Au royaume de Lilliput

Les voitures de très petites cylindrées ont toujours été l'objet d'une attention particulière du grand public. Sans doute parce qu'elles intéressent une couche considérable d'acheteurs dont les moyens financiers sont limités et, partant, les exigences en vitesse et confort également réduites. Ce que l'on demande, dans ce domaine, c'est de se déplacer avec le minimum de frais, et surtout s'affranchir, une fois pour toutes, de la tyrannie des transports publics.

Nombreux sont les constructeurs, ingénieux toujours, mais, le plus souvent, limités dans leur capacité financière, qui se sont engagés dans cette voie. Hélas ! bien peu franchissent le stade du prototype et, après quelques essais et soubresauts, tombent dans l'oubli ou agonisent doucement. Au lendemain des hostilités, nous avons vus apparaître quelques modèles particulièrement intéressants. Freinées d'abord par les contingentements en matières premières, quelques marques ont pu, malgré tout, survivre, et le public a su parfois apporter tous ses encouragements à ces fabricants persévérants. Mais que sont devenus les Dolo, les Julien, les Boitel, et tant d'autres que l'on a vus naître, un soir d'automne, au Salon, pour tomber dans l'oubli le plus noir après avoir soulevé d'immenses espoirs ?

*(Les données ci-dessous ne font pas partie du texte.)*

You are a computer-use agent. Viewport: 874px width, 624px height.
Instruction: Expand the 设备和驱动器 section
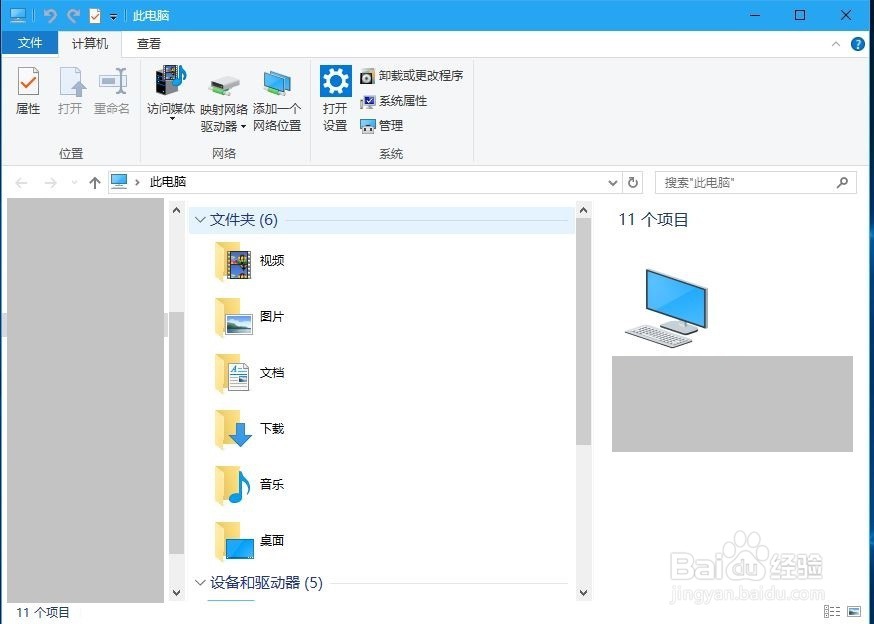(x=200, y=582)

Au bas de l'échelle, deux marques semblent avoir acquis une réelle assiette. Elles font appel, toutes deux, à une cylindrée de 125 centimètres cubes. Chacun sait que cette limite, toute théorique, un peu comme le 38e parallèle de Corée, marque, en France, l'obligation au delà de laquelle il faut posséder le permis de conduire. Ce sont la Mochet et la Rolux.

La Mochet est d'une construction robuste, entièrement métallique. Elle est construite par les Établissements Vélocar — on connaît d'eux surtout ses fameux véhicules à pédales — et comporte deux places bien suffisantes, avec une capote amovible. Son prix est de l'ordre de 225.000 francs. Les délais de livraison sont courts à côté de ceux exigés par les grands cracks, puisqu'ils sont de l'ordre de deux ou trois mois. Moteur Zurcher à deux temps, boîtes indépendantes à trois vitesses, donnant, en prise, des pointes avoisinant le 60, avec un comportement agréable en côtes.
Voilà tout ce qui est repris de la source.